Effective Data Engineering in the Cloud World

This blog is authored by Dipti Borkar originally posted on medium.

Cloud has changed the dynamics of data engineering as well as the behavior of data engineers in many ways. This is primarily because a data engineer on premise only dealt with databases and some parts of the hadoop stack.

In the cloud, things are a bit different. Data engineers suddenly need to think different and broader. Instead of being purely focused on data infrastructure, you are now almost a full stack engineer (leaving out the final end application perhaps). Compute, containers, storage, data movement, performance, network — skills are increasing needed across the broader stack. Here are some design concept and data stack elements to keep in mind.

1. The disaggregated data stack — pick a compute, a catalog, a buffer pool, a storage.

Historically databases were tightly integrated with all core components built together. Hadoop changed that with co-located compute and storage in a distributed system instead of being in a single or a few boxes. Cloud changed that. Today, it is a fully disaggregated stack with each core element of the database management system being its own layer. Pick each component wisely.

Vertically integrated legacy data systems

2. Orchestrate, orchestrate, orchestrate

Cloud has created a need for and enabled mass orchestration — whether is Kubernetes for containers, Alluxio for data, Istio for APIs, Kafka for events, Terraform for scripting.

Efficiency dramatically increasing by abstracting and orchestration. Since now a data engineer for the cloud has full stack concerns, orchestration can be a data engineers best kept secret.

3. Copying data creates more problems than it solves

Fundamentally, once data lands into the enterprise, it should not be copied around unless of course for backup, recovery, disaster recovery scenarios. Making this data accessible to as many business units, data scientists & analysts with as few new copies created is THE data engineering puzzle to solve.

This is where in the legacy DBMS world, a buffer pool helped, making sure the compute (query engine) always had access to data stored in a consistent, performant way in a format that was suitable for the query engine to process versus a format optimized for storage. Technologies like Alluxio can dramatically simplify life bringing data closer to compute making it more performant and accessible.

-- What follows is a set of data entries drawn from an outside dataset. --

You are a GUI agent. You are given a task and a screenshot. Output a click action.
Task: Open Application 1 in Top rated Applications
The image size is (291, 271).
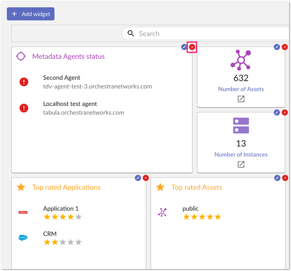61,209

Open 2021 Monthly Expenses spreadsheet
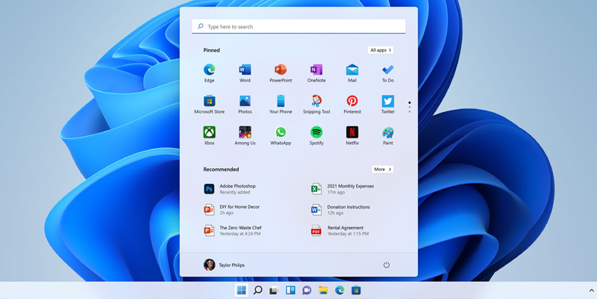tap(342, 189)
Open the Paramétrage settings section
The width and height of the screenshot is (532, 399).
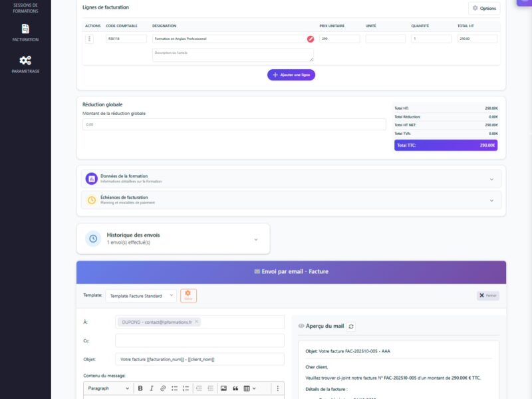coord(25,64)
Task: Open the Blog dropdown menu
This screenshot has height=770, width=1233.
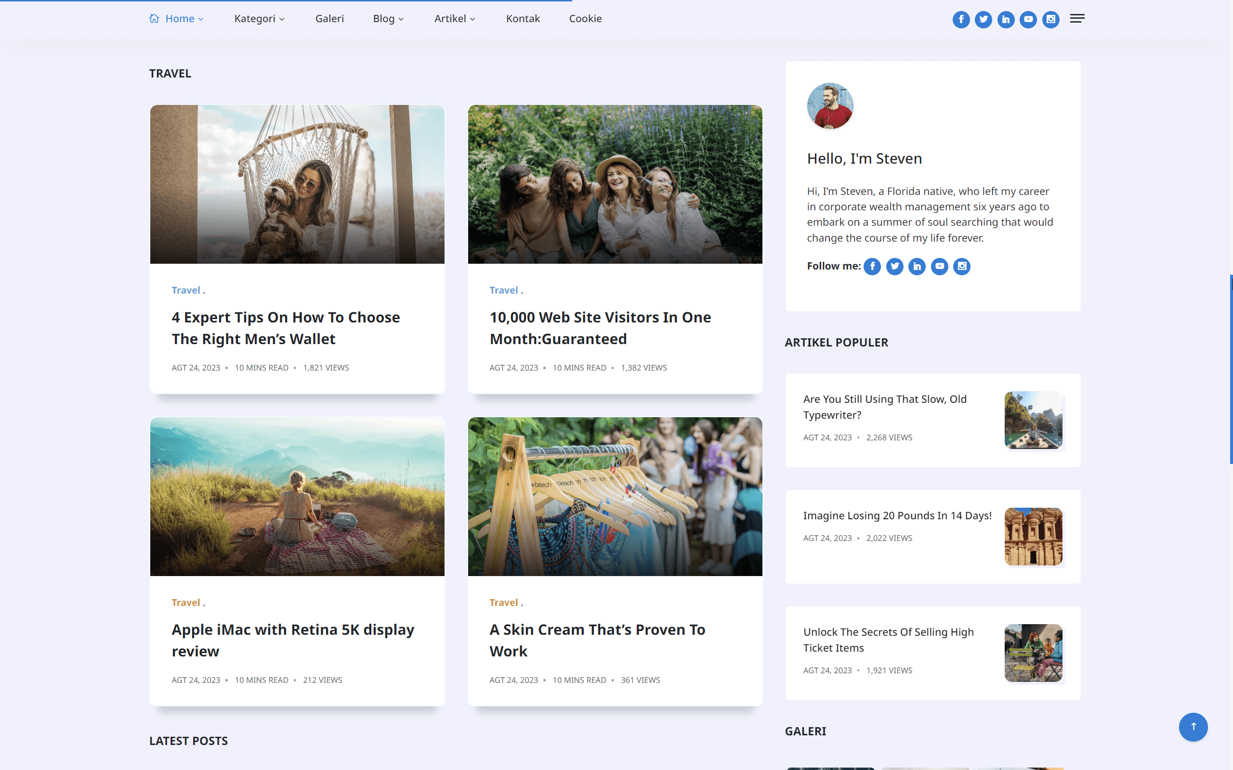Action: point(388,19)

4. S3-compatible in the cloud, S3-compatible on premise

Because of the popularity of AWS S3, object stores in general will be the next dominant storage system — at least for a few years (5–8 year cycle typically). Think forward see pick a storage tier that will last for sometime and S3-compatible object stores should be your primary choice. While they are not great at all data-driven workloads many technologies help remove their deficiencies.

5. SQL and structured data is still in!

While SQL has existed since the 1970s, it still is the easiest way for analysts to understand and do something with data. AI models will continue to evolve, but SQL has lasted close to 50 years. Pick 2, at most 3 frameworks to bet on and invest in. But build a platform that will over time support as many as needed. Currently presto sql is turning into a popular query engine pick for the disaggregated stack.